Она подняла глаза на зеркало, отражение смотрело на неё знакомо и чуждо одновременно. Волосы лежали не так, как в её идеализированных образах. Лоб слегка помяли узкие пряди, губы – без помады, щеки чуть впалые от бессонных ночей. Но даже в этом несовершенстве ей было видно то, что видят другие – симметрия черт, гармония лица, холодная благородность кожи. И всё равно в груди сидела неуверенность, паразитирующая на каждом комплименте, на каждых одобрительных взглядах, которые Офелия представляла с ужасом.
Мысли возвращались к Люциану, к каждому его слову, к тому, как он спокойно стоял пред ней в тени кафетерия, словно дерево в центре бури. Он выглядел так, будто был вырезан из другого времени и другого пространства. Его кожа была тёплой на вид, но оттенок её не походил на человеческий румянец, он был как бронза старинной статуи. Когда он говорил, голос был ниже, чем она ожидала, и от него шёл лёгкий шорох, похожий на шелест страниц старой книги. Речь его была измеренной, размеренной, как будто каждое слово было выбрано не для того, чтобы завоевать, а чтобы испытать. Он умел слушать так, что молчание становилось громче и заставляло думать о том, что было до и после.
Офелия боялась его и тянулась к нему одновременно. Страх был не только перед неизвестным, он был перед окончательностью. Сделка означала рубеж, акт, после которого рассыплется образ прежней жизни. Голос матери в телефоне, тёплые жесты отца на фотографиях, утренний чай по воскресеньям – всё это могло стать воспоминанием, блеклой картиной, которая придаёт смысл, но больше не греет. Взамен она получала обещание взгляда, того взгляда, который останавливает время и заставляет людей забывать о корнях. И цена была – её душа. Слово "душа" звучало в голове как старая мелодия, меланхоличная и нежная.
Ей хотелось понять, что именно подразумевалось под этой ценой. Люциан говорил прозрачно, но завуалировано. Он называл красоту инструментом и говорил о её силе как о показателе, как о марке, которая открывает двери. Он не обещал светлую бессмертную славу, он говорил о возможностях, о внимании и о той простоте, с которой люди верят в внешнее. Но за словами пряталось то, что нельзя было описать. Офелия представляла, как в теле исчезают нюансы – каждое сомнение, каждый тихий миг печали, которые сделали её живой. Ей казалось, что красота может стереть не только раны, но и линии, которые связывали её со всем прошлым.

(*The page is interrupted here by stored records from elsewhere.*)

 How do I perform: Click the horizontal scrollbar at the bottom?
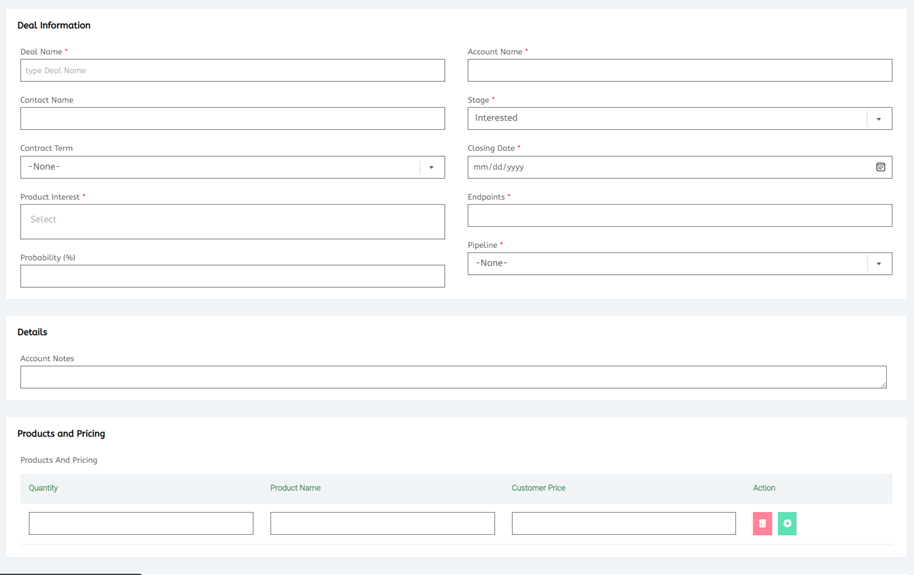coord(70,573)
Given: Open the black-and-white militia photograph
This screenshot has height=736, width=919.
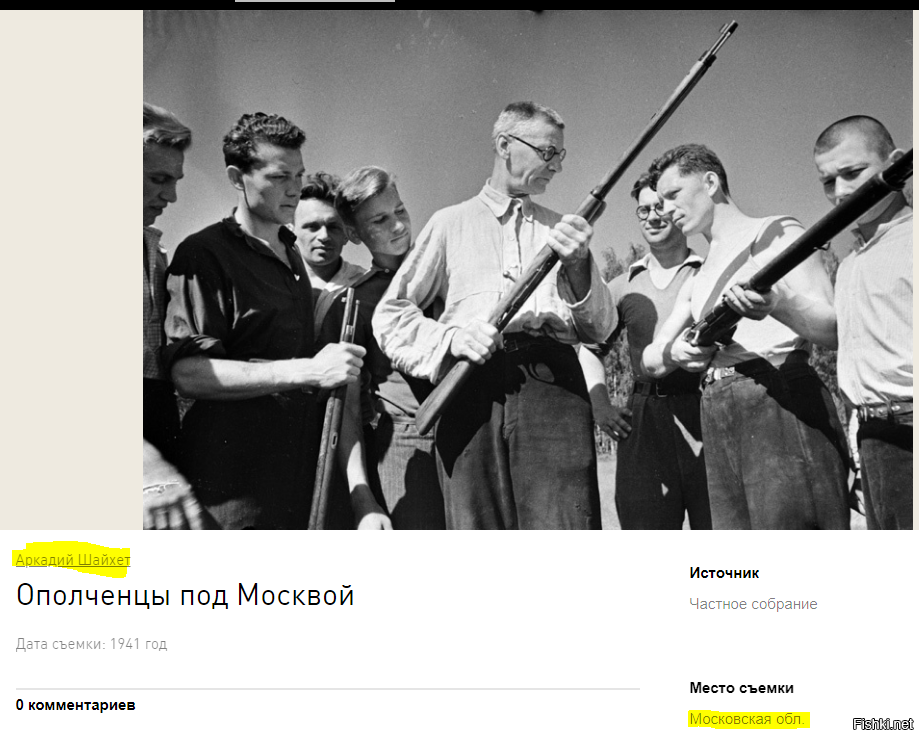Looking at the screenshot, I should coord(528,270).
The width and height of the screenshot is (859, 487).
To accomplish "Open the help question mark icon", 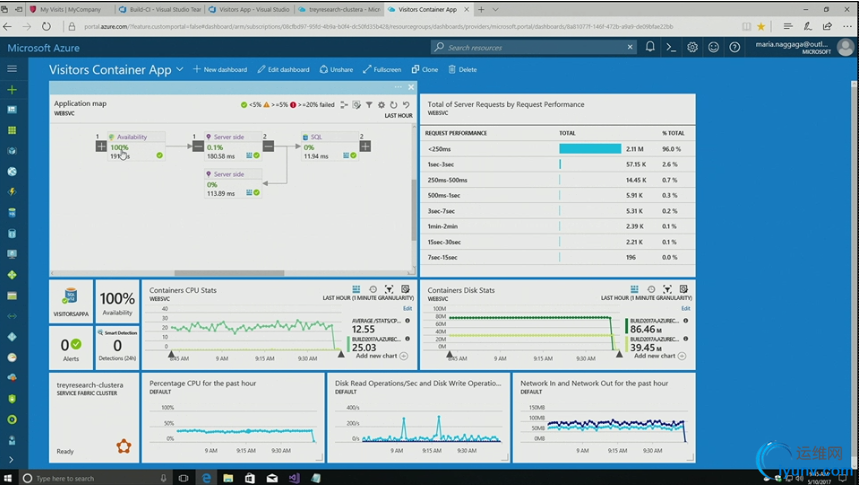I will (735, 48).
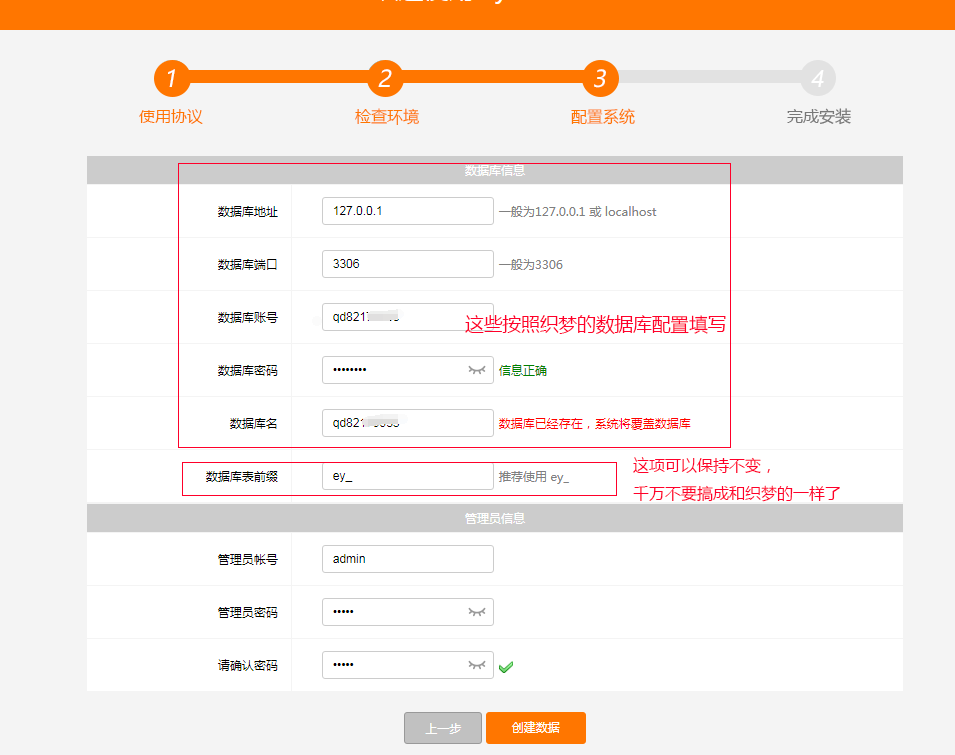955x755 pixels.
Task: Toggle confirm password visibility
Action: tap(478, 664)
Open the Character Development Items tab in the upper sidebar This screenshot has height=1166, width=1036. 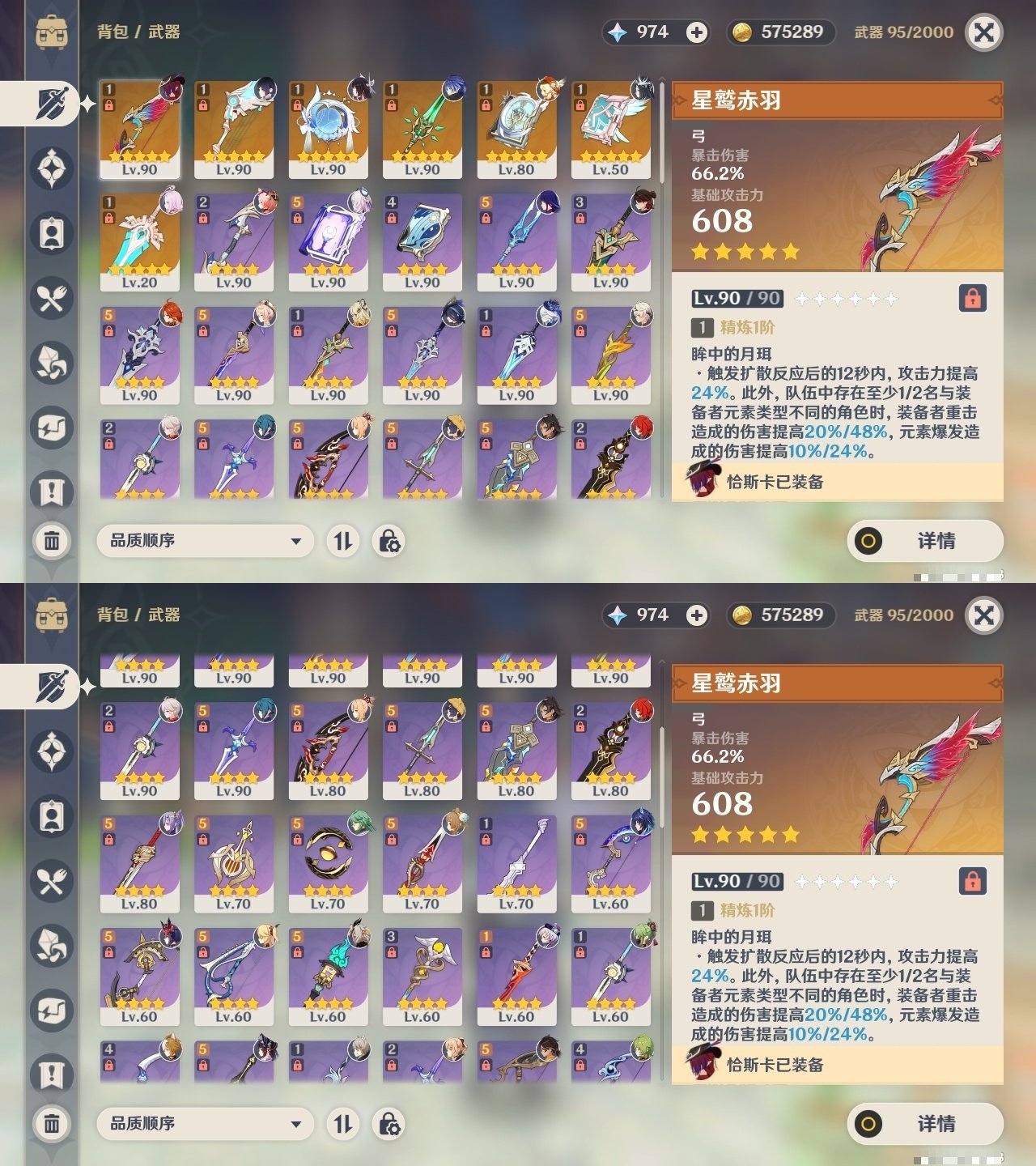tap(52, 233)
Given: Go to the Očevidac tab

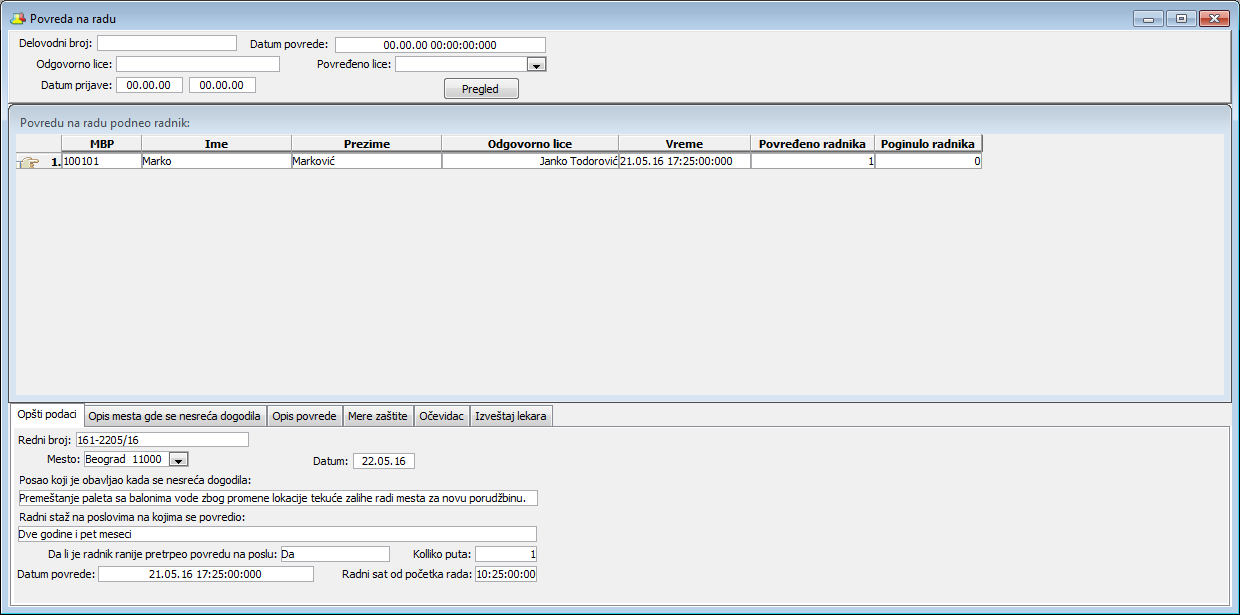Looking at the screenshot, I should pyautogui.click(x=441, y=416).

День тянулся, и в колледже всё шло по расписанию. Вокруг студенты ходили быстро, их сумки звенели, разговоры перехлёстывали как волны. Офелия шла по коридорам, прислушиваясь к разговору о семинарах и экзаменах, и всё время ощущала, что на ней лежит невидимый заметный ярлык. Она то и дело ловила взгляды, которые сами собой казались оценочными, и каждая улыбка казалась ей испытанием. Ей хотелось раствориться в толпе, спрятаться в письменных работах и оставить всё за рамками человеческого внимания.
В библиотеке она нашла угол у окна, за которым свет становился мягче и вещи казались яснее. Книжные полки стояли рядами, пахло бумагой и ранним кофе. Она положила карточку на стол и несколько минут смотрела на неё так, будто ждала, что бумага сама раскроется. Но нет, только поверхность отражала свет, и в отражении было видно её лицо в профиль, задумчивое и бледное. Страх, что сделка изменит её внутреннюю гармонию, сидел глубоко, он ощущался телесно – как горечь во рту и тяжесть в груди.